UPDATED 13:09 EDT / DECEMBER 10 2020

CLOUD

Two months after launch, monitoring startup Pixie Labs acquired by New Relic

New Relic Inc. today announced plans to acquire Pixie Labs Inc., a startup with a platform for monitoring Kubernetes workloads that launched from stealth mode just over two months ago.

Pixie Labs launched at the start of October with $9.15 million in initial funding and a platform designed to make it easier to monitor applications running on Kubernetes. Enterprises need to keep an eye on the state of their services to make sure they’re not experiencing any technical issues that may hinder user productivity or customer experience. To do so, they embed special “instrumentation” code into their applications that collects operational data.

Pixie Labs’ technology makes it possible to gather operational data without embedding any extra code into an application. That saves time for developers, especially in large enterprise software projects where dozens or hundreds of components may have to be instrumented. Reducing the amount of code in an application also lowers the risk of bugs.

New Relic’s acquisition of Pixie Labs comes just weeks after Splunk Inc., another major player in the infrastructure observability market, acquired a monitoring startup called Flowmill Inc. for an undisclosed sum. What Pixie Labs and Flowmill have in common is that they both use a relatively new component of Linux called eBPF to collect operational data. Isovalent Inc., another startup that uses eBPF as a core pillar of its product, raised a $29 million funding round between Pixie Labs’ and Flowmill’s acquisition announcements.

Linux is the most popular operating system for running Kubernetes. Its eBPF component, in turn, provides the ability to embed code directly into the operating system kernel and collect low-level operational data about the applications running on top. That capability allows Pixie Labs’ technology to perform monitoring without requiring developers to add instrumentation code to their applications.

New Relic will open-source Pixie Labs’ monitoring platform in the wake of the deal. For customers that don’t wish to set up and maintain their own deployment of the platform, New Relic will offer a more user-friendly managed version delivered from the cloud. It will also provide a third flavor, dubbed Enterprise Edition, with additional features aimed at big organizations in sectors such as telecommunications.
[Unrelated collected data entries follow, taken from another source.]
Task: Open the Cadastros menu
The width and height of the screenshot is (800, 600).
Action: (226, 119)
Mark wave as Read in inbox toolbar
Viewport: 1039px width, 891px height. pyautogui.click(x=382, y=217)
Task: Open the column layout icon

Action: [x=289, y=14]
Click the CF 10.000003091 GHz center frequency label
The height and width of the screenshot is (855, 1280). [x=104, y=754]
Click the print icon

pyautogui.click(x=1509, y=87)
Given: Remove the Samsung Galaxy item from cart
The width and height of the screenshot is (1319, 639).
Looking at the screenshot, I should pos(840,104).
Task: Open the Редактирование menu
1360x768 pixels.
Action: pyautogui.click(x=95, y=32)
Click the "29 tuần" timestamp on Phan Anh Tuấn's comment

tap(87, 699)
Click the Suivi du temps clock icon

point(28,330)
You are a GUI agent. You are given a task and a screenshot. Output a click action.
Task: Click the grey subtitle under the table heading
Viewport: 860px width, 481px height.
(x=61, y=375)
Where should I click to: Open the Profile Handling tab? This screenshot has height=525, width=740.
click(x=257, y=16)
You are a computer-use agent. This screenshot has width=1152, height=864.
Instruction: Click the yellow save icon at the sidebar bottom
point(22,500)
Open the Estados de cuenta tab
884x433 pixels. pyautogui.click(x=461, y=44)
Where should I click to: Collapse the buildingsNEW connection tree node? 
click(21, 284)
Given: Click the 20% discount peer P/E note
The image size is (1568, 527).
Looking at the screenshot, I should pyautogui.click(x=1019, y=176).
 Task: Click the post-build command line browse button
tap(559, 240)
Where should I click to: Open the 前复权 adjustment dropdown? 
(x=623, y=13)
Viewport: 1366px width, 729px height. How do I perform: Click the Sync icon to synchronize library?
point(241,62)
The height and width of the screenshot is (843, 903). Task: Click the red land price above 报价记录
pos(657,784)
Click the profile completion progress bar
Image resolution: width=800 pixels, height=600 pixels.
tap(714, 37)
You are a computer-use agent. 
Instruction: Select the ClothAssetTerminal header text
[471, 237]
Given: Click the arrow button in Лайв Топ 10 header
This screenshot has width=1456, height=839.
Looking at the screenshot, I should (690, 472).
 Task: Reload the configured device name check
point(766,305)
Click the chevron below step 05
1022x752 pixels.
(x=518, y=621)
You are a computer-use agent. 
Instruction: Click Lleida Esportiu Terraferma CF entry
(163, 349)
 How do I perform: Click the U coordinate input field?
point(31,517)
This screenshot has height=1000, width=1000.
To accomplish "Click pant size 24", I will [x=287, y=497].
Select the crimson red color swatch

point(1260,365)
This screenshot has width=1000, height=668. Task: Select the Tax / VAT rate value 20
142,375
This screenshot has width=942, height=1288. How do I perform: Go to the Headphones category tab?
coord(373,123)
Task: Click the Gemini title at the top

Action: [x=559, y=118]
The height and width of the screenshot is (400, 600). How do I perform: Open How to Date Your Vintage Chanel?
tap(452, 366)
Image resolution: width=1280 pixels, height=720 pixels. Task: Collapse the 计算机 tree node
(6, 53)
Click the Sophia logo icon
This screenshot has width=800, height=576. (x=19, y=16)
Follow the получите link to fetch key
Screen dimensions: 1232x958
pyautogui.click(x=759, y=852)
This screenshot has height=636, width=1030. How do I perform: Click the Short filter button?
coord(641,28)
“Pixie runs entirely inside Kubernetes as a distributed machine data system, meaning you don’t need to transfer any data outside the cluster,” New Relic Chief Executive Officer Lew Cirne (pictured) wrote in a blog post. In other words, privacy-conscious customers don’t have to send data to the cloud.  “Optionally, if customers choose to send their Pixie-generated telemetry data to New Relic One [the company’s flagship monitoring product] in the future, they’ll gain features including advanced correlation, intelligent alerting, powerful visualizations, and scalable data retention.”

New Relic didn’t disclose the deal’s financial terms. That the company is acquiring Pixie Labs just over two months after the startup’s launch from stealth indicates that it sees significant potential in its technology, which was no doubt reflected in the acquisition price.